3.09.2021

Vernichtung des Amazonas-Urwalds
am Kipp-Punkt
Geht der Amazonas-Urwald verloren,
ist der globale Kampf um Klimaschutz gescheitert

Der Amazonas-Urwald brennt - Foto: jlujuro, Creative-Commons-Lizenz Nicht-Kommerziell 3.0
Berlin (LiZ). Innerhalb der zwölf Monate von August 2020 bis Juli 2021 wurden 10.476 Quadrat­kilometer des Amazonas-Urwaldes vernichtet. Dies geht aus den Daten des vom Forschungszentrum 'Imazon' ent­wickelten Entwaldungs­warnsystems hervor. Im Vergleich zu den vorangegangenen zwölf Monaten nahm die zerstörte Fläche um 57 Prozent zu.

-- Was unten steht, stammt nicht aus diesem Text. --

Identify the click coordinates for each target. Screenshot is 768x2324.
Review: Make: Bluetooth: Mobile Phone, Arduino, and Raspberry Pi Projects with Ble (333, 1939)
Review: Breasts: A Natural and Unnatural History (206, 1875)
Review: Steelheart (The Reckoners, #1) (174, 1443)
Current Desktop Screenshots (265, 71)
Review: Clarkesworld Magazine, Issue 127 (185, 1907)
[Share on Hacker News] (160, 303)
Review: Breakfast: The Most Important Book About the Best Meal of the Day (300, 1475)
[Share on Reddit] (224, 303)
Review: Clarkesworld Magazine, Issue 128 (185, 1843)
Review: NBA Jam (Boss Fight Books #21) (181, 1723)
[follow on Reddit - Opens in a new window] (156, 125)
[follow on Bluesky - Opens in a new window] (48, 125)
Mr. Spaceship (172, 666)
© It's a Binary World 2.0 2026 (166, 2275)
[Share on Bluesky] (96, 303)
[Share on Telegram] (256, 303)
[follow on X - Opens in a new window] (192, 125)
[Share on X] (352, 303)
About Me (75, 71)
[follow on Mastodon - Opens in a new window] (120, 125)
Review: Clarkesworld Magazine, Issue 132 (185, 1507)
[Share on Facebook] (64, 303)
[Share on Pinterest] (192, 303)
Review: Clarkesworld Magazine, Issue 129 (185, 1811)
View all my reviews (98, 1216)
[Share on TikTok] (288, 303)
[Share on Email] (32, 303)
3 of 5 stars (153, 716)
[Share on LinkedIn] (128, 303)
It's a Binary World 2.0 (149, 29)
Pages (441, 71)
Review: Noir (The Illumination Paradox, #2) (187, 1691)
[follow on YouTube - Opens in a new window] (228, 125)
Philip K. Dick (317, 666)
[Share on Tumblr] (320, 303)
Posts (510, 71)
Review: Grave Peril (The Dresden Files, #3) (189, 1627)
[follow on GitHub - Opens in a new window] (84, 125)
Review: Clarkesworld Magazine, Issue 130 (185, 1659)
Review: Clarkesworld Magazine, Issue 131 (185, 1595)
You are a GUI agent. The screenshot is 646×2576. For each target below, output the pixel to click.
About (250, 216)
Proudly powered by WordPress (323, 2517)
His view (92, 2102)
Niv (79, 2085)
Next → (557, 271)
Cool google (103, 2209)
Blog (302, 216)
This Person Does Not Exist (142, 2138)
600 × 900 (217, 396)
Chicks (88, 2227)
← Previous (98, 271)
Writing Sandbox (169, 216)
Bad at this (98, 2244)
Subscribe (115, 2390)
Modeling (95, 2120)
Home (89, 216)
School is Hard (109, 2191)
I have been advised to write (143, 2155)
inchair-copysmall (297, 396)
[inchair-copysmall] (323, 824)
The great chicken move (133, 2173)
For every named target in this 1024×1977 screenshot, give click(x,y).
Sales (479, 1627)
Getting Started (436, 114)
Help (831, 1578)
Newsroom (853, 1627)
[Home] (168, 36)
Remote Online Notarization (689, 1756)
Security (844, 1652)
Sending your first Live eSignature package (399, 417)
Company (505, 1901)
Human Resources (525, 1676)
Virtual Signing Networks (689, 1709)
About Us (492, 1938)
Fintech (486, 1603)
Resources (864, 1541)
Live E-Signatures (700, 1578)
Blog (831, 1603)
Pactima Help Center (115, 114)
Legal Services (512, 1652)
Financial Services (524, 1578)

Vor allem die zunehmenden und vom derzeitigen rechtsextremen brasilianischen Präsidenten Jair Bolsonaro geduldete und ideell geförderten Brandrodungen tragen zur grassierenden Regenwald-Vernichtung bei. Es muß jedoch daran erinnert werden, daß die Vernichtung des Regenwaldes auch in der Ära der vorgeblich linken Regierungen unter Luiz Inácio "Lula" da Silva (Präsident von 2003 bis 2010) und Dilma Rousseff (Präsidentin von 2011 bis 2016) kontinuierlich fortgesetzt werden konnte.

WissenschaftlerInnen rechnen damit, daß der Kipp-Punkt dann erreicht sein wird, wenn rund 25 Prozent des Amazonas-Regenwaldes vernichtet ist. Ab diesem Zeitpunkt wird sich das gesamte Gebiet unaufhaltsam in eine Steppe verwandeln. Das bedeutet, daß dieser Planet einen seiner größten Kohlenstoffspeicher verliert. In der Folge wird der globale Temperatur unumkehrbar um mehr als 2 Grad ansteigen. Alle Bemühungen um Klimaschutz wären damit auf einen Schlag gescheitert.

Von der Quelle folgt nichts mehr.